Mental health course for public focuses on patient rehabilitation
Members of the public will have access for the first time to a course designed to help them to better support people with mental illness.
Parents who have a child with mental health problems and others with colleagues or friends in need will be among those to benefit when the programme is launched.
The psychosocial rehabilitation course was announced at the First International Congress of the World Association for Psychosocial Rehabilitation, held in Abu Dhabi yesterday.
UAE health providers will provide accredited courses in Arabic and English for residents.
At present, only Sheikh Khalifa Medical City teaches the programme and it is only for medical professionals.
At the event, doctors stressed the importance of integrating those with mental illness into society, by helping them get the skills necessary to be able to get a job, finish school and achieve the life goals they choose.

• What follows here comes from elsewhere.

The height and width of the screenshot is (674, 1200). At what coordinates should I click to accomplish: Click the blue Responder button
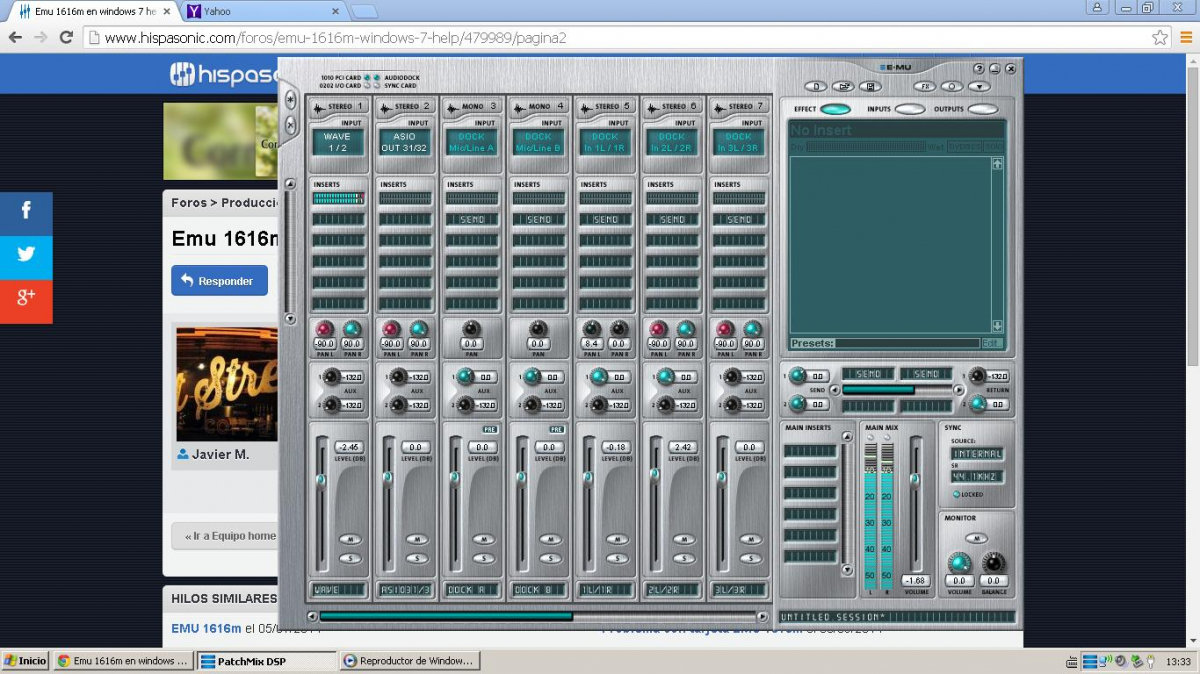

“The concept of psychosocial rehabilitation is not well matured in the minds of people, they are interested but want to be shown how to apply it,” said Dr Tarek Selim, medical director at Sheikh Khalifa Medical City.
The centre’s behavioural sciences pavilion began the process of rehabilitating and integrating patients back into society in 1995, including those with schizophrenia, bipolar disorder or severe depression.
“We are treating with drugs and patients are doing better, but are we carrying out our role to the community?” he asked. “Are these patients able to function as a father, as a worker, and is he able to enjoy his life, to pursue his career, interact with other people? Just treating patients is not enough.”
Dr Medhat Elsabbahy, head of psychiatric rehabilitation at SKMC, said that more community support centres were needed.
“Establishing more community-based services and training more personnel is very important ... psychiatric rehabilitation practitioners are very limited around the world and in the region,” he said.
“Our main aim now is not just giving patients medicines to manage their symptoms but to get them better functioning – taking them back into society.”
Prof Ahmed Okasha, founder and emeritus chairman of the Institute of Psychiatry at Egypt’s Ain Shams University, said that reintegration into society remained at an early stage in the region.
“We always say that the patient has improved but we speak about the symptoms only, we never speak about the quality of life,” he said.
“If he is a young boy or girl, we don’t speak about academic progress, because it stopped owing to the illness. Or if they are married, we don’t speak about their marriage, their job, their personal communication – this is rehabilitation.
“We have to look at how to integrate the person into society. Drugs will never help them fully integrate; they will improve symptoms but not quality life. We should train all psychiatrists not only to give drugs but to advise on rehabilitation.”